Malgré des normes juridiques communes, les États européens se positionnent de manière diverse quant à l’accueil des réfugiés au sein de leur enseignement supérieur respectif. D’une part, nous pouvons constater une différence quantitative. En effet, le nombre de dispositifs existants varie fortement d’un État à l’autre. L’European University Association propose un recensement des dispositifs existants sur le sol européen, ainsi que dans d’autres pays (États-Unis, Liban, Jordanie, Syrie, Turquie). Une lecture de leur carte interactive permet d’observer, par exemple, que dix-huit établissements italiens proposent des dispositifs d’accueil des étudiants réfugiés, alors que la France en propose vingt-neuf (dont neuf en région parisienne). Conformément à sa politique récente favorable à l’immigration, l’Allemagne totalise un nombre conséquent de dispositifs : une soixantaine. Sans surprise, des pays plutôt opposés à l’immigration, comptent peu ou pas d’appareils académiques destinés aux réfugiés, à l’instar de la Hongrie qui n’en recense que sept.
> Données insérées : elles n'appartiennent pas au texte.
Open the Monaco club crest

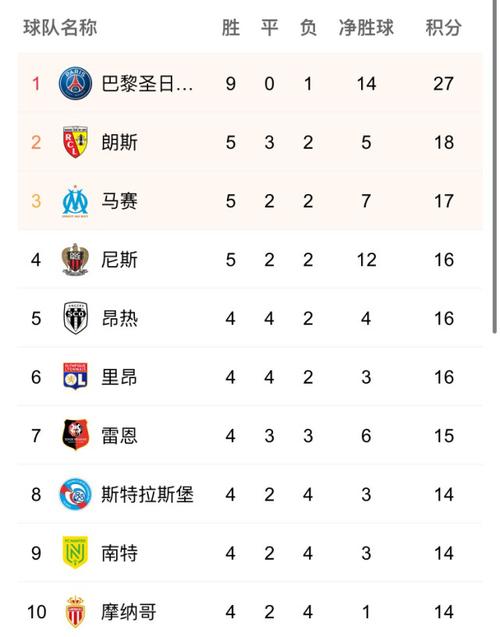click(x=75, y=612)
Nous pourrions, par contre, nous étonner de ne voir que huit dispositifs en Grèce, pays où transitent et vivent de nombreux migrants.

D’autre part, la nature de ces dispositifs varie également. Si certaines aides sont superficielles et dépendent beaucoup de l’insistance des étudiants concernés, un rapport du Conseil de l’Europe permet de mettre en valeur des initiatives proactives et collaboratives comme celle de l’université ouverte Kiron de Berlin. Cette dernière permet l’accès à l’enseignement supérieur à des réfugiés, à travers un enseignement en ligne. Depuis 2015, elle leur propose un enseignement en anglais débouchant à des diplômes reconnus. Fondée sur un système de financement participatif, l’initiative est parvenue à réunir en deux mois plus de 500 000 € et offre actuellement des formations dans cinq domaines confrontés à une pénurie de main-d’œuvre : informatique, ingénierie, commerce, architecture et études interculturelles. Le projet est mené en partenariat avec de nombreuses autres universités, puisque Kiron diffuse leurs cours en ligne et certifie ses étudiants par le système européen de transfert de crédits. Si plus de 15 000 demandes d’inscription ont été reçues par l’université en 2015, 450 étudiants seulement ont pu bénéficier d’une bourse pour les soutenir dans leur processus de formation.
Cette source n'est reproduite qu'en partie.